* _Instructions to follow_: Convert every line of the data below into a numbered list, leaving out the blank lines.

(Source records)
=======
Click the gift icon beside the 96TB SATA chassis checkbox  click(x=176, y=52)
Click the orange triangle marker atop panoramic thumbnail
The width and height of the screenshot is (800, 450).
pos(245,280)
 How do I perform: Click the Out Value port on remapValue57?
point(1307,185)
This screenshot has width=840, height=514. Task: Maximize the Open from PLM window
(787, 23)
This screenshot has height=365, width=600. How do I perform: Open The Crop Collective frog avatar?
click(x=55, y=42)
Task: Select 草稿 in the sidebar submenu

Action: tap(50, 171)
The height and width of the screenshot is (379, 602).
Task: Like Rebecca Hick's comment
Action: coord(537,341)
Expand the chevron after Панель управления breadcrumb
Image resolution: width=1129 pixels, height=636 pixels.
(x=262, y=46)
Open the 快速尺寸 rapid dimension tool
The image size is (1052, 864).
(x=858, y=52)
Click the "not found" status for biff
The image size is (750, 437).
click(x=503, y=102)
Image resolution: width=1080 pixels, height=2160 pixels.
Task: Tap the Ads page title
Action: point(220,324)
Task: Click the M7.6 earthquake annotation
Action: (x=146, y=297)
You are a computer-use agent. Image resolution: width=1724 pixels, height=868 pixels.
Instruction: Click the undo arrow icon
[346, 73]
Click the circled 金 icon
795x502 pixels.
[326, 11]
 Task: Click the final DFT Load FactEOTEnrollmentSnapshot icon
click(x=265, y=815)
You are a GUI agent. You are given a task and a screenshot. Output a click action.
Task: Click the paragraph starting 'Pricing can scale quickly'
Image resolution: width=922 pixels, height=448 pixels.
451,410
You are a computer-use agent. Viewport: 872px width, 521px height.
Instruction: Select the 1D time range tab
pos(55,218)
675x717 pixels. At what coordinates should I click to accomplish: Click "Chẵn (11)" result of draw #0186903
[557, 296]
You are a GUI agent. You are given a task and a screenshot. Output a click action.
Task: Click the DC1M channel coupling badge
=======
* _Output below_:
1. Click the gift icon beside the 96TB SATA chassis checkbox  click(x=176, y=52)
2. Click the orange triangle marker atop panoramic thumbnail
3. The width and height of the screenshot is (800, 450).
4. pos(245,280)
5.  How do I perform: Click the Out Value port on remapValue57?
6. point(1307,185)
7. This screenshot has width=840, height=514. Task: Maximize the Open from PLM window
8. (787, 23)
9. This screenshot has height=365, width=600. How do I perform: Open The Crop Collective frog avatar?
10. click(x=55, y=42)
11. Task: Select 草稿 in the sidebar submenu
12. Action: tap(50, 171)
13. The height and width of the screenshot is (379, 602).
14. Task: Like Rebecca Hick's comment
15. Action: coord(537,341)
16. Expand the chevron after Панель управления breadcrumb
17. Image resolution: width=1129 pixels, height=636 pixels.
18. (x=262, y=46)
19. Open the 快速尺寸 rapid dimension tool
20. The image size is (1052, 864).
21. (x=858, y=52)
22. Click the "not found" status for biff
23. The image size is (750, 437).
24. click(x=503, y=102)
25. Image resolution: width=1080 pixels, height=2160 pixels.
26. Task: Tap the Ads page title
27. Action: point(220,324)
28. Task: Click the M7.6 earthquake annotation
29. Action: (x=146, y=297)
30. You are a computer-use agent. Image resolution: width=1724 pixels, height=868 pixels.
31. Instruction: Click the undo arrow icon
32. [346, 73]
33. Click the circled 金 icon
34. 795x502 pixels.
35. [326, 11]
36.  Task: Click the final DFT Load FactEOTEnrollmentSnapshot icon
37. click(x=265, y=815)
38. You are a GUI agent. You are given a task and a screenshot. Output a click action.
39. Task: Click the paragraph starting 'Pricing can scale quickly'
40. Image resolution: width=922 pixels, height=448 pixels.
41. 451,410
42. You are a computer-use agent. Viewport: 872px width, 521px height.
43. Instruction: Select the 1D time range tab
44. pos(55,218)
45. 675x717 pixels. At what coordinates should I click to accomplish: Click "Chẵn (11)" result of draw #0186903
46. [557, 296]
47. You are a GUI agent. You are given a task and a screenshot. Output a click action.
48. Task: Click the DC1M channel coupling badge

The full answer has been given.